Neither do I.
But I’m pretty sure I’d like to know what the Vice President’s Energy Task Force said and did about it, given that hydraulic fracturing is one of the mainstays of Halliburton’s energy business.
An EPA engineer named Weston Wilson isn’t pleased with the agency’s process in deciding that hydraulic fracturing didn’t need to be regulated under the Safe Drinking Water Act. Wilson opines that the decision is scientifically unsupported and legally unsound, and points out that the the review committee that approved the study included a consultant for … Halliburton.
Now the fact that someone calls himself a whistleblower and puts out a competent-looking report doesn’t mean he’s right. But when the Vice President refuses to answer questions about what seems to be a strong conflict of interest on the grounds that the Task Force proceedings were confidential, I detect a strong odor of aged halibut.

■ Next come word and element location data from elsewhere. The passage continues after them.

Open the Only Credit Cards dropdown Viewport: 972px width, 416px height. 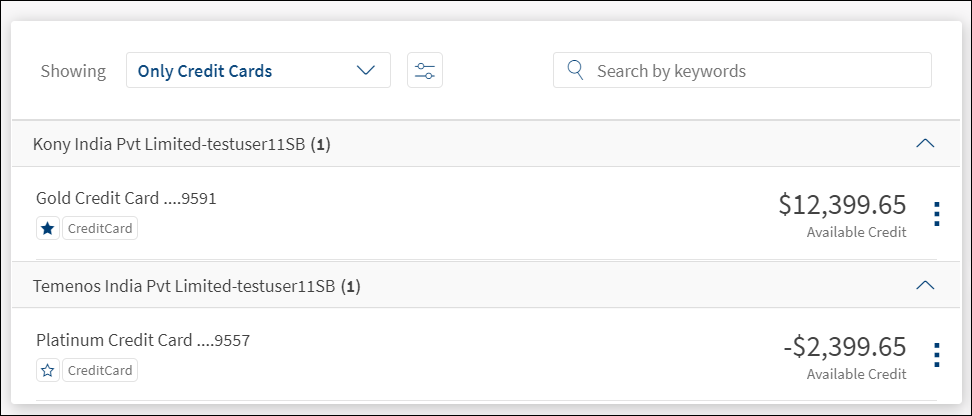pyautogui.click(x=258, y=70)
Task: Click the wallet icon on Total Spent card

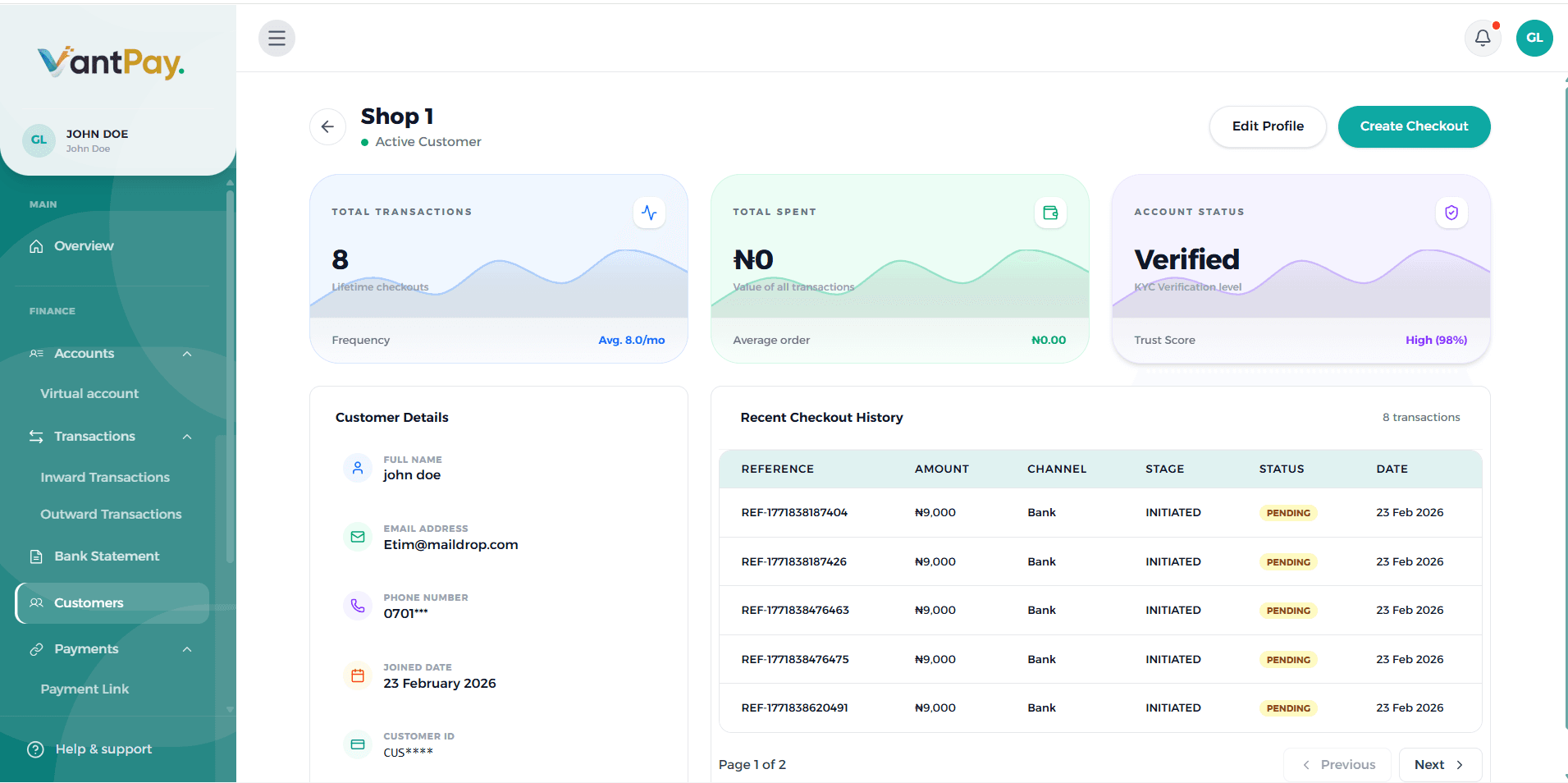Action: (1050, 212)
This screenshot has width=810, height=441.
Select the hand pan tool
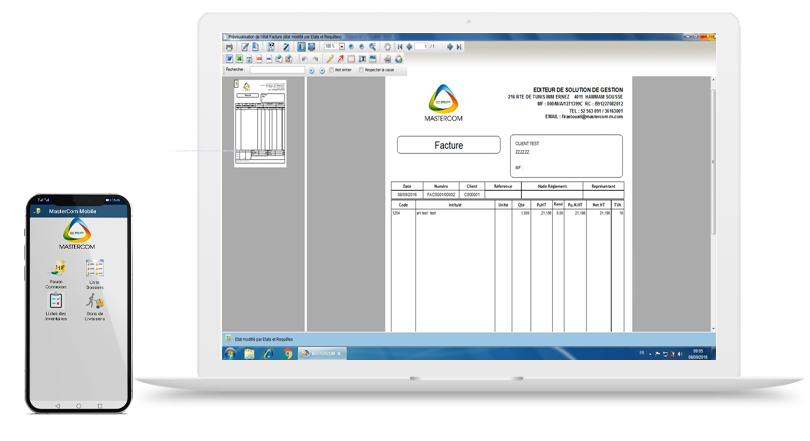[x=387, y=47]
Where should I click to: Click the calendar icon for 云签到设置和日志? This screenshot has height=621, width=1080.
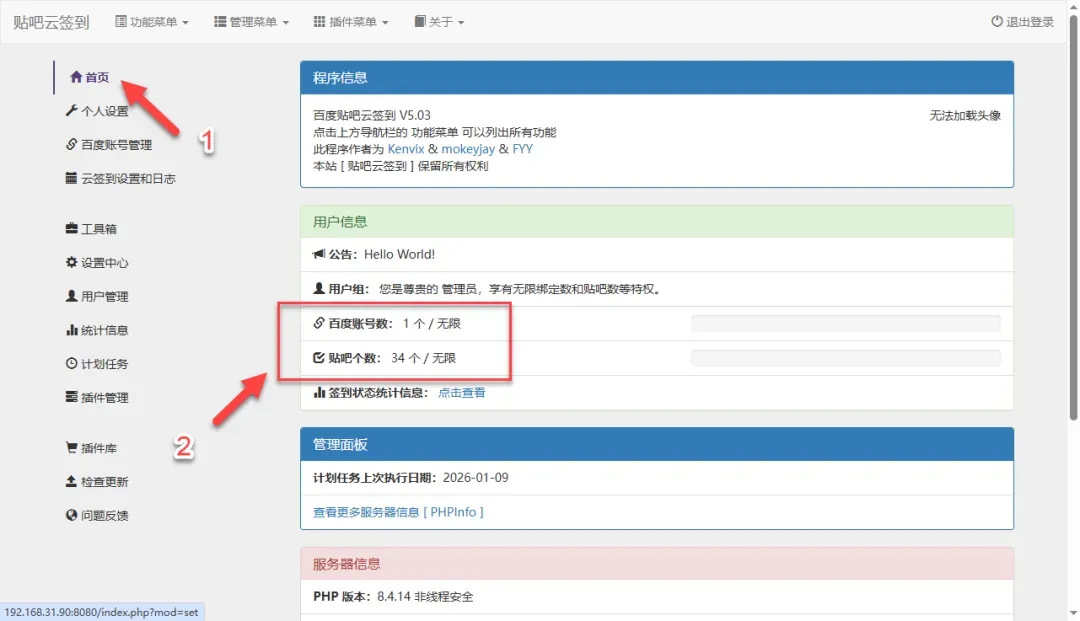[x=71, y=178]
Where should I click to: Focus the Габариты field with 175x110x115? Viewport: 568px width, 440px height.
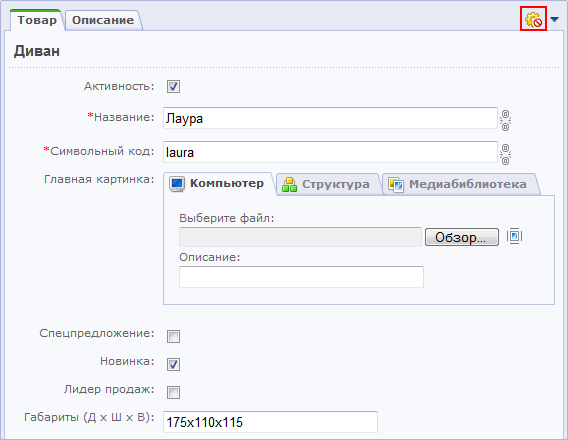point(270,422)
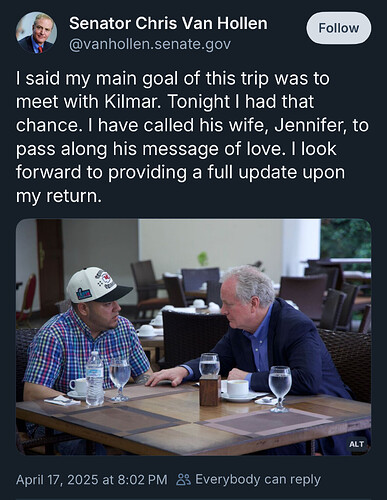
Task: Click the post text mentioning Kilmar
Action: point(193,137)
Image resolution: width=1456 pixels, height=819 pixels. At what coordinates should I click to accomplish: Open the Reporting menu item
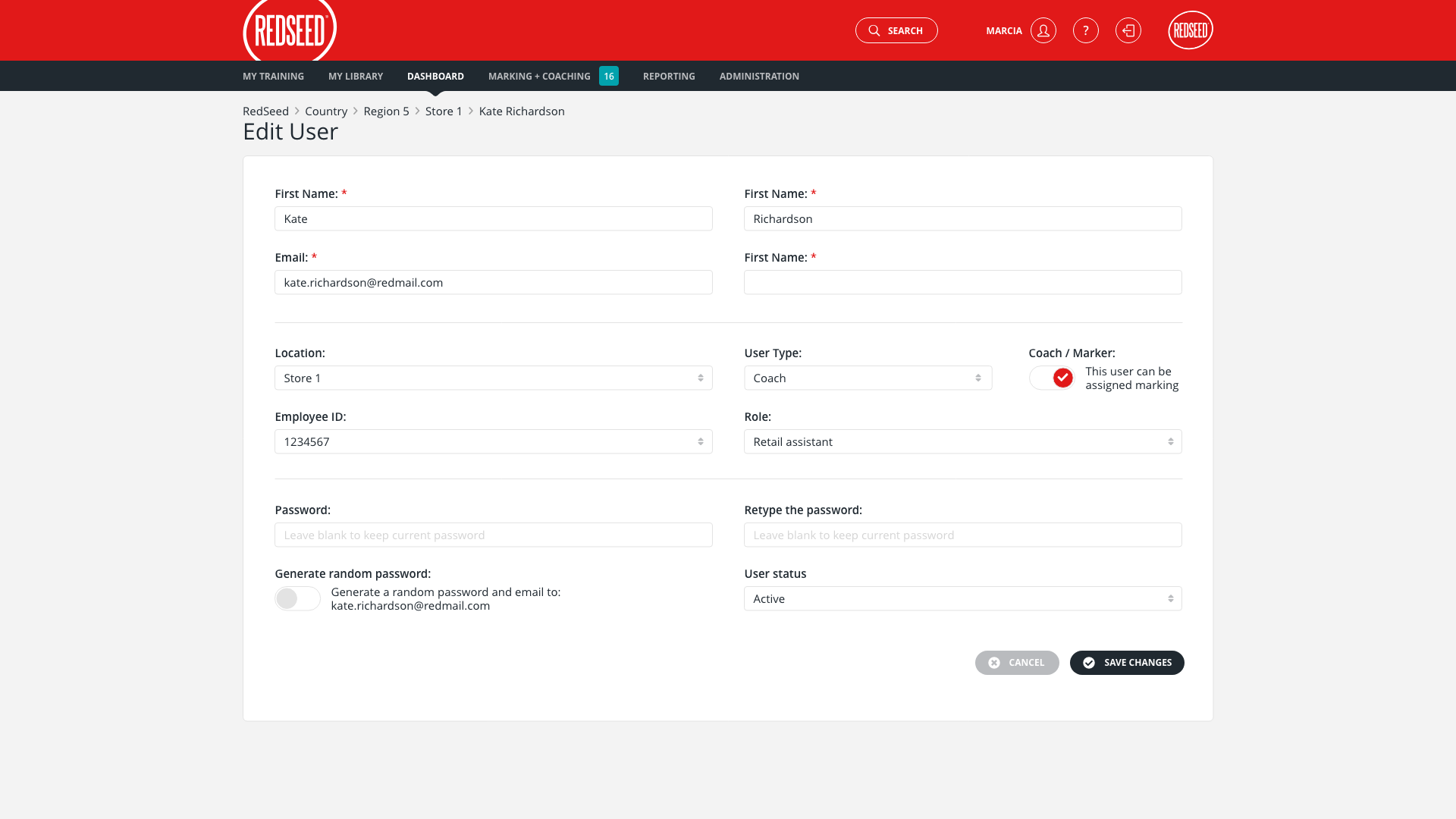[x=668, y=76]
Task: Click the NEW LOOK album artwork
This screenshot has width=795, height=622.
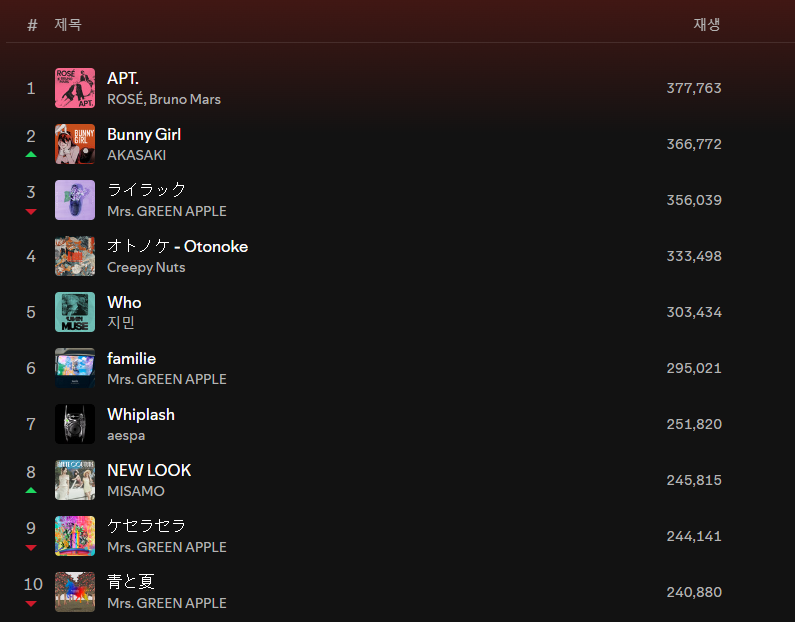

Did you ever wonder whether the directors of Halliburton acted improperly in giving Halliburton’s outgoing CEO, Dick Cheney, a $20 million severance package on his way out the door to run for Vice President? Was that money well spent, from the viewpoint of Halliburton’s shareholders?
Well, wonder no more. It looks as if the shareholders got what they paid for.
The taxpayers? Well, that’s their lookout, isn’t it?